Ann Takasaki, a resident of Spanish Fork, Utah, said her family was given two weeks’ notice after this order to get rid of all belongings that didn’t fit in two suitcases, and to leave their home in Santa Anita, Calif., with no prospect of returning.
“They boarded a train from San Francisco for the Heart Mountain internment camp in Wyoming without any property, money or work to look forward to,” Takasaki said.
In these camps, individuals and families were kept together by strict camp rules, high fences and aggressive security officers who were not afraid to use their firearms. Living in difficult conditions, these individuals were cut off from the world as they knew it. When these prisoners were released after two or three years in the camps, they had to start over and re build their lives from nothing.
Compensation for this discrimination toward Japanese citizens was not offered until the 1980s, when each prisoner received $10,000 from the U.S. government as restitution for the imprisonment. Today, the Day of Remembrance on Feb. 19 serves as recognition of the suffering of Japanese Americans at Utah’s Topaz and other camps throughout the West.
In the attempt to return to their homes, many families took the train as far as they could afford in one day, and then stopped to work in smaller villages so they could earn enough money for their next train ticket.
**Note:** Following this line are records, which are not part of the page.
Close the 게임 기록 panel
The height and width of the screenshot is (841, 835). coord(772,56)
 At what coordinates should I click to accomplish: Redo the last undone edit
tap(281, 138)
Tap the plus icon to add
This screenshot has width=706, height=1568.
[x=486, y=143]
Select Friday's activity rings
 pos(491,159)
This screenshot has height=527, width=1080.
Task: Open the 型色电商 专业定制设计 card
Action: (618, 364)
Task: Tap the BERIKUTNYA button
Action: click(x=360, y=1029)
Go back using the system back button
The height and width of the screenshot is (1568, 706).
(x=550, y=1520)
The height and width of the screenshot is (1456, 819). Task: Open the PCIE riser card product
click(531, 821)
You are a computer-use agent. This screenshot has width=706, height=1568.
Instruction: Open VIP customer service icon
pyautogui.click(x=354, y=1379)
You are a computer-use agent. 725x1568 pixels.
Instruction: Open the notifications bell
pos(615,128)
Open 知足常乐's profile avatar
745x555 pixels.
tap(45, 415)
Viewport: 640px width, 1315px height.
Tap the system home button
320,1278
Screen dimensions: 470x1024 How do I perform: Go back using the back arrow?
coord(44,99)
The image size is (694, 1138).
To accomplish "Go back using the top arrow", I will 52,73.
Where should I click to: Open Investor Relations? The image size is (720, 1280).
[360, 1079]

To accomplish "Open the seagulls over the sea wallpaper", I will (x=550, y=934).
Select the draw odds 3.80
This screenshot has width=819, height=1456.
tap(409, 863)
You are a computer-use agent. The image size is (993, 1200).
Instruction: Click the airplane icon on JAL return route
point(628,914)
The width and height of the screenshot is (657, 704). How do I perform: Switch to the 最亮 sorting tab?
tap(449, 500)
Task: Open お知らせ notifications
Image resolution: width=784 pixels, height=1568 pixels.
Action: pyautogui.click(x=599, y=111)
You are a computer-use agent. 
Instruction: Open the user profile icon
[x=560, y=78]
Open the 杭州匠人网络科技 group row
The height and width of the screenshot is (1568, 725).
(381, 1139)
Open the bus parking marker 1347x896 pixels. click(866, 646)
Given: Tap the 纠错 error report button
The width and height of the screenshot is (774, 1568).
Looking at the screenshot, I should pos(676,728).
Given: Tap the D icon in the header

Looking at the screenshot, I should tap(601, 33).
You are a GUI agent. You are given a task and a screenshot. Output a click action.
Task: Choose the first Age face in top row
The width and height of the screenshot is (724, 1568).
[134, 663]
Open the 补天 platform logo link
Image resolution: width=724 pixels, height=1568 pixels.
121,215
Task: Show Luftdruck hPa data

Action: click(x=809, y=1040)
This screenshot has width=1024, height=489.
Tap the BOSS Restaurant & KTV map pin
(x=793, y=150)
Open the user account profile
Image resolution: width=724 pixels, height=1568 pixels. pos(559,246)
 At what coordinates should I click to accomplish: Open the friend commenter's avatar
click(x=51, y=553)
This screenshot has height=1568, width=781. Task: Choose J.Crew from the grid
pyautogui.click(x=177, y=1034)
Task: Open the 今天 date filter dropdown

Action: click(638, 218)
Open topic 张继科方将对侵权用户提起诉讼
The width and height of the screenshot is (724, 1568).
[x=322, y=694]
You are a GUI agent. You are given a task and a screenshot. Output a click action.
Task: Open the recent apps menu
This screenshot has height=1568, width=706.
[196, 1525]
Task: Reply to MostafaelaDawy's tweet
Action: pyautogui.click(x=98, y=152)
Takasaki’s family tried to return to California, but, as many Japanese families in the same circumstances, they ended up finding work on a produce farm in Utah.
The Nishimoto family also resettled in Utah after they were released from Heart Mountain. Joanie Nishimoto, who lives in Heber City, Utah, said the camp’s treatment of her family was severe.
“The prisoners in the barracks were fed the same thing every day: potatoes and corned beef with sweet rice, just anything but Japanese food,” Nishimoto said.
She said the current prejudice against Japanese Americans isn’t anything like what it was at that time. But it will still take significant cultural mixing to fight the prejudices, because she said Utahns have a tendency to stay with their own groups. As the only Japanese student in her high school in Jerome, Idaho, Nishimoto said, “I was pretty enough to be Homecoming Queen, but not a date.”
Despite the years that have passed since these camps existed, Utah still has a long way to go in cultural reform. Paul Fisk, 28, co-president of the Salt Lake City Chapter of the Japanese American Citizens League, said there are still incidents of discrimination and inappropriate stereotyping of Asian ethnic groups in our neighborhoods.
Wesley Sasaki-Uemura, an associate professor of history at the U, said Japanese Americans learned from the internment “not to suffer injustices silently and obediently.” He believes it’s important to speak out, regardless of which racial or ethnic group is being discriminated against.
“One needs to see the parallels with the treatment of other groups,” he said, “and one needs to do what one can to address inequities.”